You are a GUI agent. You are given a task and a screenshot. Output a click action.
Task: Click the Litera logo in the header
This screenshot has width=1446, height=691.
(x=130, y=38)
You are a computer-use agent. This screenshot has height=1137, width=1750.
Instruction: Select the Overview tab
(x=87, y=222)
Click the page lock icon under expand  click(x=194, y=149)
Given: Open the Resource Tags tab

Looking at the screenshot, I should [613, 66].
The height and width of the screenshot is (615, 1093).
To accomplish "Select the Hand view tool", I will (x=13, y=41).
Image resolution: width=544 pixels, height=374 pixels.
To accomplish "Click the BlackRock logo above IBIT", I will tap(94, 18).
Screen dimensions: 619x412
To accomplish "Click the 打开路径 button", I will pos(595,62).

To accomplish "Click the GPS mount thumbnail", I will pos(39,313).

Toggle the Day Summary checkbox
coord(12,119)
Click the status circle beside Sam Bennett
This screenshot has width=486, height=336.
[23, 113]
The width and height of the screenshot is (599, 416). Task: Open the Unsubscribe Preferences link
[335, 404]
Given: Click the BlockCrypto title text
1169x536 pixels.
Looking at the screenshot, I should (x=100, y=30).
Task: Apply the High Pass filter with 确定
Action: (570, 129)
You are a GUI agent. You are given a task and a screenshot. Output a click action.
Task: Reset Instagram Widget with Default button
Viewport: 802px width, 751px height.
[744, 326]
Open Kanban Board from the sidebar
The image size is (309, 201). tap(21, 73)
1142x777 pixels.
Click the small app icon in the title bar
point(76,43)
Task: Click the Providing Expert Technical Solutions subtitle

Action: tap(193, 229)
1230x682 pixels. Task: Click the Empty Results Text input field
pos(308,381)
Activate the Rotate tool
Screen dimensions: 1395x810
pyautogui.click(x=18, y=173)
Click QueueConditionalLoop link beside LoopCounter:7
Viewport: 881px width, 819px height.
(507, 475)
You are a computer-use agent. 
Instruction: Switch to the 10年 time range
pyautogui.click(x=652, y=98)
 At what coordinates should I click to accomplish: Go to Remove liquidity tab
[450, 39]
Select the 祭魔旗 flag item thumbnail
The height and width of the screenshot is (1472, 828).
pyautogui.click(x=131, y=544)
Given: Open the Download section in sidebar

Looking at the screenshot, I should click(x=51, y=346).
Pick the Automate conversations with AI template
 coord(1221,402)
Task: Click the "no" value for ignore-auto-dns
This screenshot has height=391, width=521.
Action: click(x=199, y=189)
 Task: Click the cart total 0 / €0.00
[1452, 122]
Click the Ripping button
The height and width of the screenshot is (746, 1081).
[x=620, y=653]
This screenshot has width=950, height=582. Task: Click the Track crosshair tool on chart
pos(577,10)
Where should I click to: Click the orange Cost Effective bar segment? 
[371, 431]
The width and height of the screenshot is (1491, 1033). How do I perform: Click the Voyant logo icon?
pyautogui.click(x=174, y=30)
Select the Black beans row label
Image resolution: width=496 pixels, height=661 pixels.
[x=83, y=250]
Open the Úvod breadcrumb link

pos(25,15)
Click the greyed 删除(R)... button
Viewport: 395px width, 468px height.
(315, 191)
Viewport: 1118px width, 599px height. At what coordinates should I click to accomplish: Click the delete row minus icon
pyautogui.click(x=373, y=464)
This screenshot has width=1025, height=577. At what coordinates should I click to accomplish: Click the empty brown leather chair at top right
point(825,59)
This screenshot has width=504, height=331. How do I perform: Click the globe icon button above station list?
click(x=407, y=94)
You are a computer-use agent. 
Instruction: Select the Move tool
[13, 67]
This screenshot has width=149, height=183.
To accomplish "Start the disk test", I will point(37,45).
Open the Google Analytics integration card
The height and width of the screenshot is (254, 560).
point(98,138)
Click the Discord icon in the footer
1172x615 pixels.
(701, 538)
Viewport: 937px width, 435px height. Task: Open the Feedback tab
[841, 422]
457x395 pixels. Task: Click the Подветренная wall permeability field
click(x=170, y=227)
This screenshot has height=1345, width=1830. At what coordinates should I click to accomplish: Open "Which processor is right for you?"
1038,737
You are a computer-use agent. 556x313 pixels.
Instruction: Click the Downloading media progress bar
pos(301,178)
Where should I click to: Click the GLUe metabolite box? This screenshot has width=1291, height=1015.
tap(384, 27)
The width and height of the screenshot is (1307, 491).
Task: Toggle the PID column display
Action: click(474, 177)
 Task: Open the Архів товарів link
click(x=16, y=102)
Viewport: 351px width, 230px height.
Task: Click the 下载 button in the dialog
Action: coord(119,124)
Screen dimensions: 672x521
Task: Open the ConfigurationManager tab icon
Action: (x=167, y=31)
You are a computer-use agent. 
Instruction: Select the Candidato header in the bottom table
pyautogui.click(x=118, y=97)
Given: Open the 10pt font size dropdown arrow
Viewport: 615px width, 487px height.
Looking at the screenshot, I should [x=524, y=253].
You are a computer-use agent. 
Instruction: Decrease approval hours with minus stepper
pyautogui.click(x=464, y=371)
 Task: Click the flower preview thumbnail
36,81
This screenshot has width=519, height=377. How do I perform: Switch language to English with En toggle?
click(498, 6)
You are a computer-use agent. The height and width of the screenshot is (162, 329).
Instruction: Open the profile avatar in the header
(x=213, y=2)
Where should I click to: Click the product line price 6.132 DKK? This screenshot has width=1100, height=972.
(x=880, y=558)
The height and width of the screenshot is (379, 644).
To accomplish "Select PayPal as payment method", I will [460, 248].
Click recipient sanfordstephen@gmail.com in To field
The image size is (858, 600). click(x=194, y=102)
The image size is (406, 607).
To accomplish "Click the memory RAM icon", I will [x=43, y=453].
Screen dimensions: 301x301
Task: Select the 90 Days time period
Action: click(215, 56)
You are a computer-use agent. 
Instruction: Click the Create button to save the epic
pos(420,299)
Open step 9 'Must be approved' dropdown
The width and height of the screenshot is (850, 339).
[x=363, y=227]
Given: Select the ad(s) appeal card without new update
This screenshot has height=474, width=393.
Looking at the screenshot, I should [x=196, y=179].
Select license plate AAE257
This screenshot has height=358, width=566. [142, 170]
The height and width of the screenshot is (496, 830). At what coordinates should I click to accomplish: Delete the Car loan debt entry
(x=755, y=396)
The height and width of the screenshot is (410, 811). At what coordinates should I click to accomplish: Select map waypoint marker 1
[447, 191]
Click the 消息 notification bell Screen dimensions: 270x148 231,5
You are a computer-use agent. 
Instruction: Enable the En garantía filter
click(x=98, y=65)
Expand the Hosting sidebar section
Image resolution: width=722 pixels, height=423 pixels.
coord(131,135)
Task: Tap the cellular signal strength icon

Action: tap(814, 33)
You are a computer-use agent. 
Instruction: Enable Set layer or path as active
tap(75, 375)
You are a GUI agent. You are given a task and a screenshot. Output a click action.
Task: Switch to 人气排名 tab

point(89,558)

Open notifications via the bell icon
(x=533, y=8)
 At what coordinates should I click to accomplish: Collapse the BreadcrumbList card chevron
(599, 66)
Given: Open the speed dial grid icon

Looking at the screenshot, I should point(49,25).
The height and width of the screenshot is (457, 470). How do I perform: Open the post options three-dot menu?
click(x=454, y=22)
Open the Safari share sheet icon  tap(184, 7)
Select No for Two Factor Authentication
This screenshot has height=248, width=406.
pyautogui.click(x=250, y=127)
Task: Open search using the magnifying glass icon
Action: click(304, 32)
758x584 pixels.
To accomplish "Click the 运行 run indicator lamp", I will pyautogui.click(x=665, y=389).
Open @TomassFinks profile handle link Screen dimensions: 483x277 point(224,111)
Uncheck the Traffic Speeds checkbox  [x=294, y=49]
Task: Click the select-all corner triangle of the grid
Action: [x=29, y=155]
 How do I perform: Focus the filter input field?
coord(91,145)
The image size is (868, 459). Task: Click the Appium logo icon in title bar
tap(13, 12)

- Assignment -
The answer is the records above restated word for word from their opening line through the line that holds "Image resolution: width=544", both included, and nothing else.

- Result of the task -
You are a GUI agent. You are given a task and a screenshot. Output a click action.
Task: Click the Litera logo in the header
This screenshot has width=1446, height=691.
(x=130, y=38)
You are a computer-use agent. This screenshot has height=1137, width=1750.
Instruction: Select the Overview tab
(x=87, y=222)
Click the page lock icon under expand  click(x=194, y=149)
Given: Open the Resource Tags tab

Looking at the screenshot, I should [613, 66].
The height and width of the screenshot is (615, 1093).
To accomplish "Select the Hand view tool", I will (x=13, y=41).
Image resolution: width=544 pixels, height=374 pixels.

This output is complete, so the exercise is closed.